Despite an eventful start to the job, Amy takes the reins at a cautiously optimistic time for our Mission. Just last year, the Mission resumed operations after a three-year hiatus under the previous Administration. And this past spring, the Biden Administration launched the Nita Lowey Middle East Partnership for Peace Act, the largest investment in people-to-people peacebuilding activities between Israelis and Palestinians in history. A few weeks ago, during his trip to the region, President Biden announced two new grants as part of the Partnership; grants totaling more than $7 million that will help build trust between Israeli and Palestinian health sectors and provide tech-based training for young professionals from both communities.
Thanks in part to the work of Amy's predecessor, Aler Grubbs, Amy will lead a terrific team of not just Americans, but Israeli and Palestinian local staff who, in what we hope will serve as a model of partnership between these two communities, are working together to provide the Palestinian people with critical humanitarian and development assistance.
That assistance includes humanitarian aid to meet immediate needs on the ground, but also investments in vocational training, civil society organizations, and small- and medium-sized businesses.

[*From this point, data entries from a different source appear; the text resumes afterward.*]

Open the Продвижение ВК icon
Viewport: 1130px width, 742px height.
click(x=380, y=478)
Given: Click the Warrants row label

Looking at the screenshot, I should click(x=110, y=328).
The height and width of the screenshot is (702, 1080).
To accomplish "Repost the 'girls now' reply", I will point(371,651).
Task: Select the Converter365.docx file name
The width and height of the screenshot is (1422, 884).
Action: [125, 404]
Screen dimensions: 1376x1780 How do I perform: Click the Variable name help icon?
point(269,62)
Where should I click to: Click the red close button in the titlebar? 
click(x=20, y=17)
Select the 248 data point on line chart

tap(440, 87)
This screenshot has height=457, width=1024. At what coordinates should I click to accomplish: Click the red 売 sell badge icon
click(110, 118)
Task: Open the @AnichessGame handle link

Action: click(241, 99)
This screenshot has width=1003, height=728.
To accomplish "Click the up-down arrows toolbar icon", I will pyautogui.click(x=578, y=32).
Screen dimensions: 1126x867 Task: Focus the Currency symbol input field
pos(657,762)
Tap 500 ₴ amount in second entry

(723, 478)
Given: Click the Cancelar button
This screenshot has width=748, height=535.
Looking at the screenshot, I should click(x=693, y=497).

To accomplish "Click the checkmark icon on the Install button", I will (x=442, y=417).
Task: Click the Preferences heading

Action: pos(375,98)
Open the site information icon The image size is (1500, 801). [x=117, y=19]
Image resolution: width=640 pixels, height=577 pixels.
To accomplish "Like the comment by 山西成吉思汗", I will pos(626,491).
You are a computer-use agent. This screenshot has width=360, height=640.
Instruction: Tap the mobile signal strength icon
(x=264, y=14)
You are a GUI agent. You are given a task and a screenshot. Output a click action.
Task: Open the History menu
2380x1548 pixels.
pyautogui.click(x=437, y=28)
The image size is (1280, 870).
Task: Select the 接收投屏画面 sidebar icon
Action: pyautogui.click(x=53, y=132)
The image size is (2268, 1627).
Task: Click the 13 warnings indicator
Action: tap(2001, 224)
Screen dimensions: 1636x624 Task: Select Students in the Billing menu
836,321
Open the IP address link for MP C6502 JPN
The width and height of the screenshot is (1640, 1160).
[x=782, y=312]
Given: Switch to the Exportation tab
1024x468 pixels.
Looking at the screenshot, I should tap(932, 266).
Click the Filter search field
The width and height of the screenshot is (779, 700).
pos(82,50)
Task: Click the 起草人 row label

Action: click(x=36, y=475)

It also includes improving water and wastewater systems and access to quality healthcare, for example, supporting the East Jerusalem Hospitals Network, for which President Biden has announced another $100 million in debt relief and technical assistance.
I can think of no one better equipped to lead our work in the West Bank and Gaza than Amy with her unrelenting commitment and persistence, reliability in a crisis, and ability to win the trust and loyalty of those who work for her. USAID is fortunate to have her representing our Agency, and our government, in the region. And I know she is warmly welcomed by her staff and the communities she is already serving.
With that, it’s my pleasure to administer the oath of office.